<<<<
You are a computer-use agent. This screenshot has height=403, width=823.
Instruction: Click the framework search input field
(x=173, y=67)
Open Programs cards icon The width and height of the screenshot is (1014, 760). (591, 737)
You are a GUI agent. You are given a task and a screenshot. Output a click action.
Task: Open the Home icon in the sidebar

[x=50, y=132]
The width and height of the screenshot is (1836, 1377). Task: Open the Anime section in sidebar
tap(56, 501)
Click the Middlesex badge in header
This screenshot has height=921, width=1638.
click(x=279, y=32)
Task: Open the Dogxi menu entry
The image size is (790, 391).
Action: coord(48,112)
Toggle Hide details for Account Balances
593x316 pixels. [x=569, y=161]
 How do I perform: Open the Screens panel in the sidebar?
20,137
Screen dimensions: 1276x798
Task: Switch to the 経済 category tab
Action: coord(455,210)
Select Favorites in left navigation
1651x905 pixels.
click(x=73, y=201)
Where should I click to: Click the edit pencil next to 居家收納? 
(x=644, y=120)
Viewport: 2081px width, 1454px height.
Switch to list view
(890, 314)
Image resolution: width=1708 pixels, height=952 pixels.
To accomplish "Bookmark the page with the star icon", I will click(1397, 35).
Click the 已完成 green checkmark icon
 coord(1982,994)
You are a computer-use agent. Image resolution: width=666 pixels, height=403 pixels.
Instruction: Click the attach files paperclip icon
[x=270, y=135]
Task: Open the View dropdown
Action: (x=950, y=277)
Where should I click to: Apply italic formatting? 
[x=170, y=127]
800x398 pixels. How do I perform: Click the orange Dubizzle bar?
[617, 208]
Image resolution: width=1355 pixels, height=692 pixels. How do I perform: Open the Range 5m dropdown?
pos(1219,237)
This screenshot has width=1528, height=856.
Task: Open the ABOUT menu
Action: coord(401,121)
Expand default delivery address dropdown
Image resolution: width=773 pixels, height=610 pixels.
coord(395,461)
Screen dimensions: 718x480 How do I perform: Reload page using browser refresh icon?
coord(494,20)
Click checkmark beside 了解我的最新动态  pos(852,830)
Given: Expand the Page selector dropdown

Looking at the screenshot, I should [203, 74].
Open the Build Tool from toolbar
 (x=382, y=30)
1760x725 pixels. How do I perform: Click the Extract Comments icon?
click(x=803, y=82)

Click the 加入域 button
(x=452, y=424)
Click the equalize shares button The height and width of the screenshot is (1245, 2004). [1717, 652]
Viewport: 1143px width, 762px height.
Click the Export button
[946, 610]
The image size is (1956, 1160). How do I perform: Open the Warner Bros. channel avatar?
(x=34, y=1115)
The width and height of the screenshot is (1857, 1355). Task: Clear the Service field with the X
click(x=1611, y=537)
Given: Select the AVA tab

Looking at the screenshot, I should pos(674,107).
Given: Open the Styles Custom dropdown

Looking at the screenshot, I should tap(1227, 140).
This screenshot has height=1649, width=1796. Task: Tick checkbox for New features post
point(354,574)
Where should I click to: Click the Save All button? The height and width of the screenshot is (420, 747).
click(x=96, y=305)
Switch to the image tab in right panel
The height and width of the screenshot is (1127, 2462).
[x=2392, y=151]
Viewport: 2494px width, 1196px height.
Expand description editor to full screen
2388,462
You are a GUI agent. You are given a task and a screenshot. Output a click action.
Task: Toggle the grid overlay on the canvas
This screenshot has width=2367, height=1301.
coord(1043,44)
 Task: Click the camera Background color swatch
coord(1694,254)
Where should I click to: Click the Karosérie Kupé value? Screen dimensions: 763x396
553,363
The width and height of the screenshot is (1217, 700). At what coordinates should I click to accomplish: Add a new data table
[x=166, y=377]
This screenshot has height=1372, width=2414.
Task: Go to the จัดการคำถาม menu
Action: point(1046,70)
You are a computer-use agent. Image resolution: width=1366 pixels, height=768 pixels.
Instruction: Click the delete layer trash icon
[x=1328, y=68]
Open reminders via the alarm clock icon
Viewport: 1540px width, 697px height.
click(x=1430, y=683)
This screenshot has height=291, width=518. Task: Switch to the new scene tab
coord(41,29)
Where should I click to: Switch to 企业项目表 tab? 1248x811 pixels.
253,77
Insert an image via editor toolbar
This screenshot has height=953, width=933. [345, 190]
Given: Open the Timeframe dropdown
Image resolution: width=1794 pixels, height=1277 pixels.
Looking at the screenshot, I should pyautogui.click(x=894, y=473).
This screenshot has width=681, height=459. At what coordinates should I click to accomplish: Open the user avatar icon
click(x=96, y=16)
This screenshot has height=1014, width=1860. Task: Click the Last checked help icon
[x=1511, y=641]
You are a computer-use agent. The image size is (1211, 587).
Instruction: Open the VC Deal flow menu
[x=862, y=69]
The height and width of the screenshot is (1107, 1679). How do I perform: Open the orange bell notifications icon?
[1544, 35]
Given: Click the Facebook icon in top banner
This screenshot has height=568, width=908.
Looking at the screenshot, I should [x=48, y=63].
>>>>
Once you have read the data above, print all of it again exactly.

You are a computer-use agent. This screenshot has height=403, width=823.
Instruction: Click the framework search input field
(x=173, y=67)
Open Programs cards icon The width and height of the screenshot is (1014, 760). (591, 737)
You are a GUI agent. You are given a task and a screenshot. Output a click action.
Task: Open the Home icon in the sidebar

[x=50, y=132]
The width and height of the screenshot is (1836, 1377). Task: Open the Anime section in sidebar
tap(56, 501)
Click the Middlesex badge in header
This screenshot has height=921, width=1638.
click(x=279, y=32)
Task: Open the Dogxi menu entry
The image size is (790, 391).
Action: coord(48,112)
Toggle Hide details for Account Balances
593x316 pixels. [x=569, y=161]
 How do I perform: Open the Screens panel in the sidebar?
20,137
Screen dimensions: 1276x798
Task: Switch to the 経済 category tab
Action: coord(455,210)
Select Favorites in left navigation
1651x905 pixels.
click(x=73, y=201)
Where should I click to: Click the edit pencil next to 居家收納? 
(x=644, y=120)
Viewport: 2081px width, 1454px height.
Switch to list view
(890, 314)
Image resolution: width=1708 pixels, height=952 pixels.
To accomplish "Bookmark the page with the star icon", I will click(1397, 35).
Click the 已完成 green checkmark icon
 coord(1982,994)
You are a computer-use agent. Image resolution: width=666 pixels, height=403 pixels.
Instruction: Click the attach files paperclip icon
[x=270, y=135]
Task: Open the View dropdown
Action: (x=950, y=277)
Where should I click to: Apply italic formatting? 
[x=170, y=127]
800x398 pixels. How do I perform: Click the orange Dubizzle bar?
[617, 208]
Image resolution: width=1355 pixels, height=692 pixels. How do I perform: Open the Range 5m dropdown?
pos(1219,237)
This screenshot has width=1528, height=856.
Task: Open the ABOUT menu
Action: coord(401,121)
Expand default delivery address dropdown
Image resolution: width=773 pixels, height=610 pixels.
coord(395,461)
Screen dimensions: 718x480 How do I perform: Reload page using browser refresh icon?
coord(494,20)
Click checkmark beside 了解我的最新动态  pos(852,830)
Given: Expand the Page selector dropdown

Looking at the screenshot, I should [203, 74].
Open the Build Tool from toolbar
 (x=382, y=30)
1760x725 pixels. How do I perform: Click the Extract Comments icon?
click(x=803, y=82)

Click the 加入域 button
(x=452, y=424)
Click the equalize shares button The height and width of the screenshot is (1245, 2004). [1717, 652]
Viewport: 1143px width, 762px height.
Click the Export button
[946, 610]
The image size is (1956, 1160). How do I perform: Open the Warner Bros. channel avatar?
(x=34, y=1115)
The width and height of the screenshot is (1857, 1355). Task: Clear the Service field with the X
click(x=1611, y=537)
Given: Select the AVA tab

Looking at the screenshot, I should pos(674,107).
Given: Open the Styles Custom dropdown

Looking at the screenshot, I should tap(1227, 140).
This screenshot has height=1649, width=1796. Task: Tick checkbox for New features post
point(354,574)
Where should I click to: Click the Save All button? The height and width of the screenshot is (420, 747).
click(x=96, y=305)
Switch to the image tab in right panel
The height and width of the screenshot is (1127, 2462).
[x=2392, y=151]
Viewport: 2494px width, 1196px height.
Expand description editor to full screen
2388,462
You are a GUI agent. You are given a task and a screenshot. Output a click action.
Task: Toggle the grid overlay on the canvas
This screenshot has width=2367, height=1301.
coord(1043,44)
 Task: Click the camera Background color swatch
coord(1694,254)
Where should I click to: Click the Karosérie Kupé value? Screen dimensions: 763x396
553,363
The width and height of the screenshot is (1217, 700). At what coordinates should I click to accomplish: Add a new data table
[x=166, y=377]
This screenshot has height=1372, width=2414.
Task: Go to the จัดการคำถาม menu
Action: point(1046,70)
You are a computer-use agent. Image resolution: width=1366 pixels, height=768 pixels.
Instruction: Click the delete layer trash icon
[x=1328, y=68]
Open reminders via the alarm clock icon
Viewport: 1540px width, 697px height.
click(x=1430, y=683)
This screenshot has height=291, width=518. Task: Switch to the new scene tab
coord(41,29)
Where should I click to: Switch to 企业项目表 tab? 1248x811 pixels.
253,77
Insert an image via editor toolbar
This screenshot has height=953, width=933. [345, 190]
Given: Open the Timeframe dropdown
Image resolution: width=1794 pixels, height=1277 pixels.
Looking at the screenshot, I should pyautogui.click(x=894, y=473).
This screenshot has width=681, height=459. At what coordinates should I click to accomplish: Open the user avatar icon
click(x=96, y=16)
This screenshot has height=1014, width=1860. Task: Click the Last checked help icon
[x=1511, y=641]
You are a computer-use agent. The image size is (1211, 587).
Instruction: Open the VC Deal flow menu
[x=862, y=69]
The height and width of the screenshot is (1107, 1679). How do I perform: Open the orange bell notifications icon?
[1544, 35]
Given: Click the Facebook icon in top banner
This screenshot has height=568, width=908.
Looking at the screenshot, I should [x=48, y=63].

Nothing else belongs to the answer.